— Begin Page extract —

[PATCH drm-misc-next 2/3] drm/gpuva_mgr: generalize dma_resv/extobj handling and GEM validation

Wed Sep 6 14:20:53 UTC 2023

On 9/1/23 14:10, Danilo Krummrich wrote:
> On Fri, Sep 01, 2023 at 07:59:21AM +0200, Thomas Hellström (Intel) wrote:
>>
>> On 8/31/23 21:07, Danilo Krummrich wrote:
>>> On Thu, Aug 31, 2023 at 06:53:01PM +0200, Thomas Hellström (Intel) wrote:
>>>> Hi,
>>>>
>>>> On 8/31/23 13:18, Danilo Krummrich wrote:
>>>>> On Thu, Aug 31, 2023 at 11:04:06AM +0200, Thomas Hellström (Intel) wrote:
>>>>>> Hi!
>>>>>>
>>>>>> On 8/30/23 17:00, Danilo Krummrich wrote:
>>>>>>> On Wed, Aug 30, 2023 at 03:42:08PM +0200, Thomas Hellström (Intel) wrote:
>>>>>>>> On 8/30/23 14:49, Danilo Krummrich wrote:
>>>>>>>>> Hi Thomas,
>>>>>>>>>
>>>>>>>>> thanks for having a look!
>>>>>>>>>
>>>>>>>>> On Wed, Aug 30, 2023 at 09:27:45AM +0200, Thomas Hellström (Intel) wrote:
>>>>>>>>>> Hi, Danilo.
>>>>>>>>>>
>>>>>>>>>> Some quick comments since I'm doing some Xe work in this area. Will probably
>>>>>>>>>> get back with more.

— End Page extract —

### Task description
Decide whether each statement agrees with the patch discussion above. Answer yes or no, and quote the words of the text that settle it. (a) The patch is the second in a series of three. (b) The oldest quoted message, from Thomas Hellström, is dated August 30, 2023. (c) The patch is aimed at the drm-misc-fixes tree.

— Begin Supplied records —

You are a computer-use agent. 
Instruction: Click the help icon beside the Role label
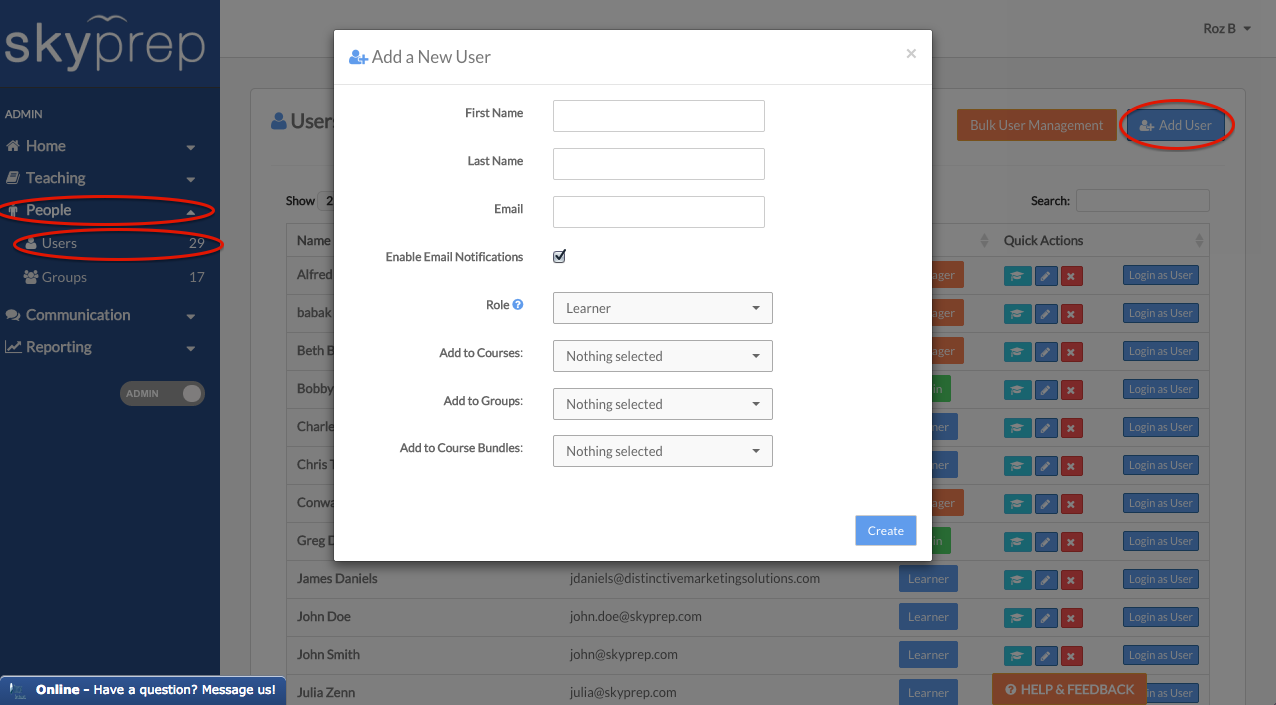[x=518, y=305]
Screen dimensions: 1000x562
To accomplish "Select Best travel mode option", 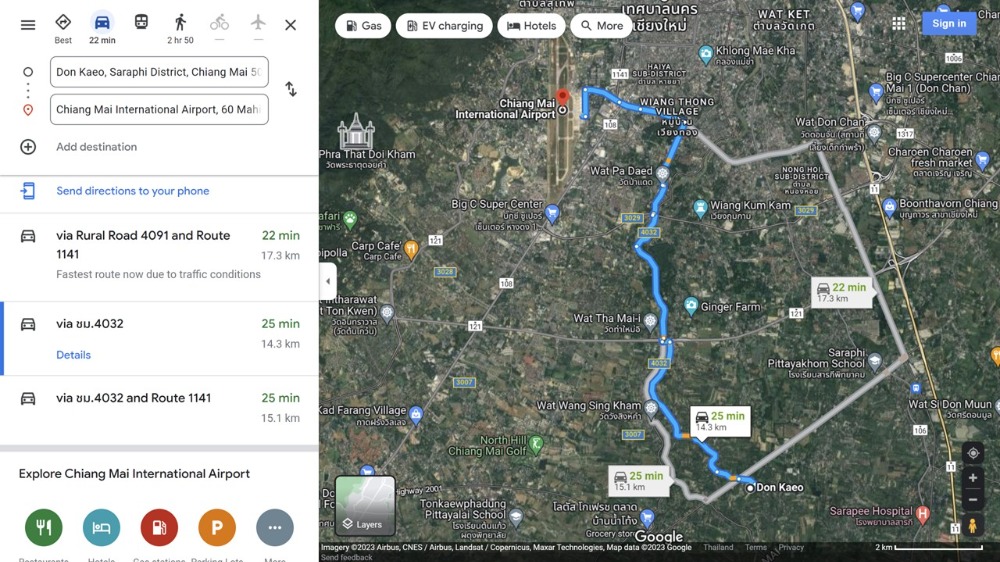I will coord(63,28).
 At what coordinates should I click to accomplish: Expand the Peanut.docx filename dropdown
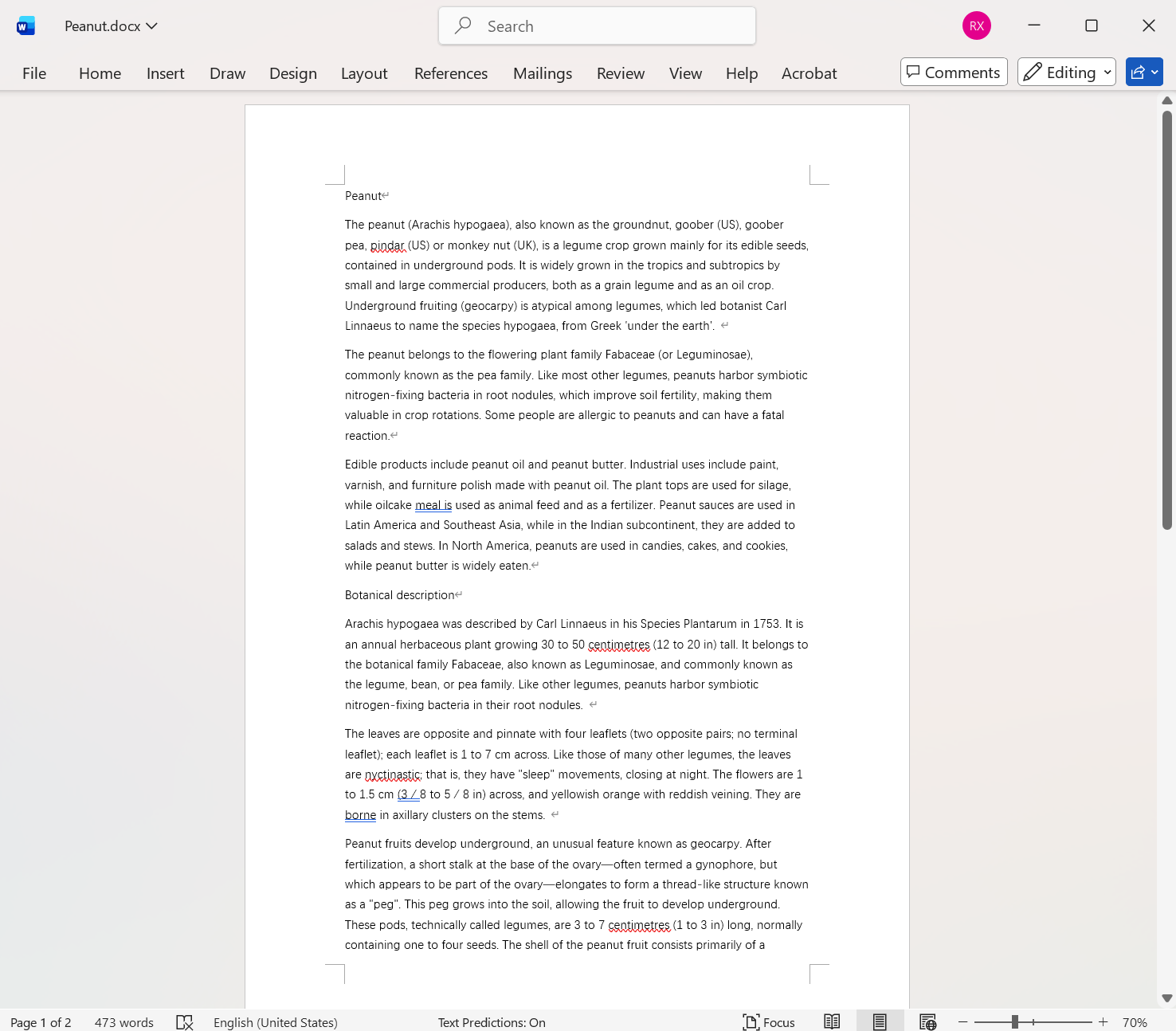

— End Supplied records —

### Written reply
(a) Yes: "[PATCH drm-misc-next 2/3]"
(b) Yes: "On Wed, Aug 30, 2023 at 09:27:45AM +0200, Thomas Hellström (Intel) wrote:"
(c) No: "drm-misc-next"